The federal government could do better, but only if the White House took a more active role in setting policy. As soon as Joe Biden took the oath of office, he should have held discussions with the National Governors Association on how to get all Americans vaccinated. As a last resort, there should be an approach to access Congress for emergency funding or invoke the Defense Manufacture Act if it can help expedite vaccine production (Galston par. 13). The government may also make use of the military if it can assist in resolving logistical issues. If people are unsure, the federal and state governments should launch a public awareness campaign. There is no point in wasting time with thousands or even millions of lives on the line. As soon as this crisis is resolved, federal-state relations should be reformed to guarantee that the nation is better prepared for the next.
Federalism in the United States Causes More Problems than it Solves
There are more problems than solutions with US federalism as a form of government. Federalism, for example, has a strict constitution; a constitution that is difficult to change is referred to as a rigid one. In a federal system of government, this type of constitution is the best. However, the fact that it cannot be quickly changed even in the event of an emergency is a drawback to the policy. In order to alter a stiff constitution, there must be a lot of superfluous consultations and regulations. Another drawback is that the state has a great deal of power over the lives of its residents, which may vex some people. Furthermore, the national government will always have more influence due to the small size and limited strength of the state governments in the United States. For instance, if a fight arises between the national and state governments over a law, the national government will most likely win.

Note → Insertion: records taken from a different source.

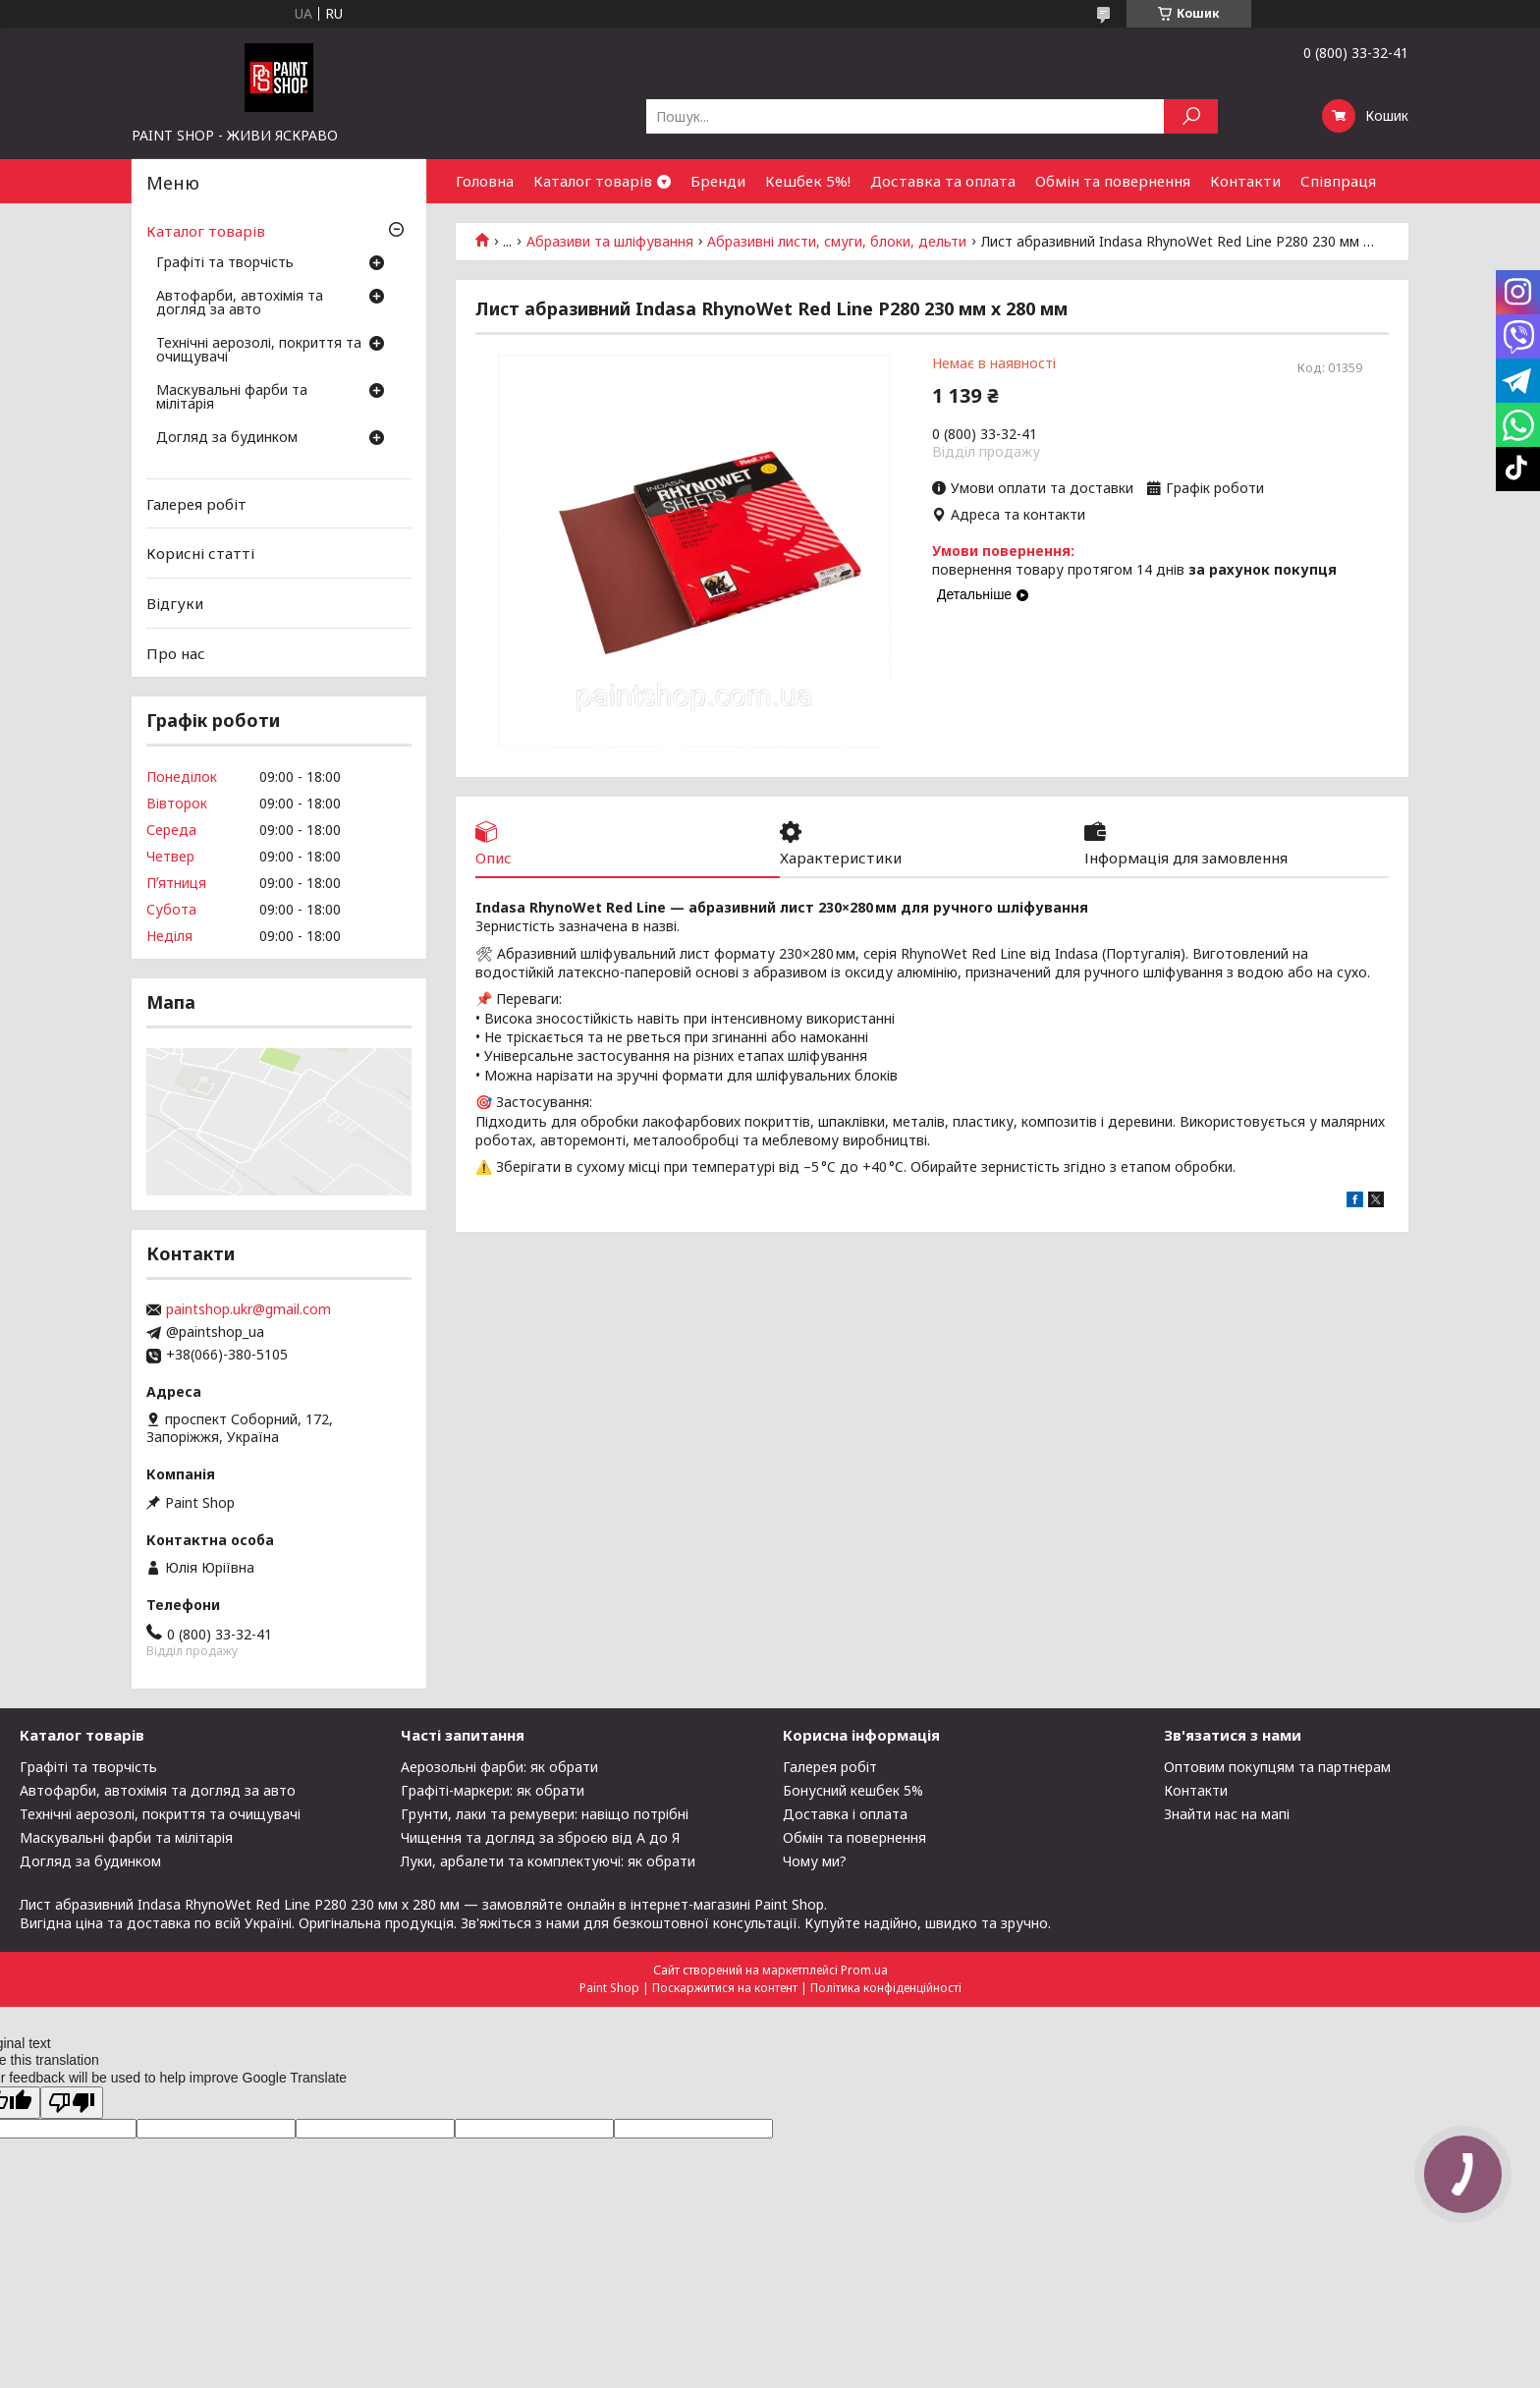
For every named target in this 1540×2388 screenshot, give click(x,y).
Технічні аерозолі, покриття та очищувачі (258, 350)
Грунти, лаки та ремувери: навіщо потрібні (544, 1814)
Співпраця (1338, 181)
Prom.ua (864, 1970)
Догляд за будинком (227, 438)
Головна (485, 181)
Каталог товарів (592, 181)
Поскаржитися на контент (725, 1987)
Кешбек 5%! (808, 181)
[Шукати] (1191, 116)
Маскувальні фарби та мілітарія (231, 398)
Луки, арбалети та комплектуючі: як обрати (548, 1861)
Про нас (175, 652)
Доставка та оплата (943, 181)
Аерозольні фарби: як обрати (499, 1766)
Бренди (717, 181)
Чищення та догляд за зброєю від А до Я (540, 1837)
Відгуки (174, 603)
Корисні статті (200, 553)
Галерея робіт (196, 504)
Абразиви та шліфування (609, 241)
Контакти (1245, 181)
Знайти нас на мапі (1227, 1814)
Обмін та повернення (1112, 181)
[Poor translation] (71, 2102)
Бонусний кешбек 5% (853, 1790)
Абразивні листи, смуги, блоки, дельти (836, 241)
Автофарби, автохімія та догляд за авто (239, 303)
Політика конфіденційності (886, 1987)
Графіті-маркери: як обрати (492, 1790)
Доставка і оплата (845, 1814)
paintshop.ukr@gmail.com (248, 1309)
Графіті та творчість (225, 263)
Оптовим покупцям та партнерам (1277, 1766)
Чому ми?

Federalism is a costly form of governance due to the high cost of running the federal government and all of its subordinate agencies. Every level of government has employees and officials who must be compensated and sustained by the country as a whole. In addition, the federal system forbids the countries from enacting the same laws and policies. Any guideline or law that a federal unit chooses to implement is entirely up to them. The federal government has no right to meddle in the internal affairs of a federating unit under the constitution. Consequently, there are as many rules and policies as federating states. People who are required to travel frequently due to the nature of their jobs or operations have additional difficulties because of paradoxical laws. As a result, each state has its own regulations and laws in most situations. Some people in the country experience many challenges because of arising inconsistencies. Some experts believe that a unitary government is preferable to federalism due to the underlying drawbacks mentioned above.
Despite the fact that federalism has numerous advantages, it also has numerous disadvantages. There is no one answer when it comes to whether or not federalism is a good or bad idea. Nonetheless, it is important to examine the concept of federalism, understand how it may be used for good, consider the system’s inherent dangers, and understand the best approach to avoiding or working through them.
Galston, William. “The Blessings (and Curses) of Federalism.” The Wall Street Journal, 2021, Web.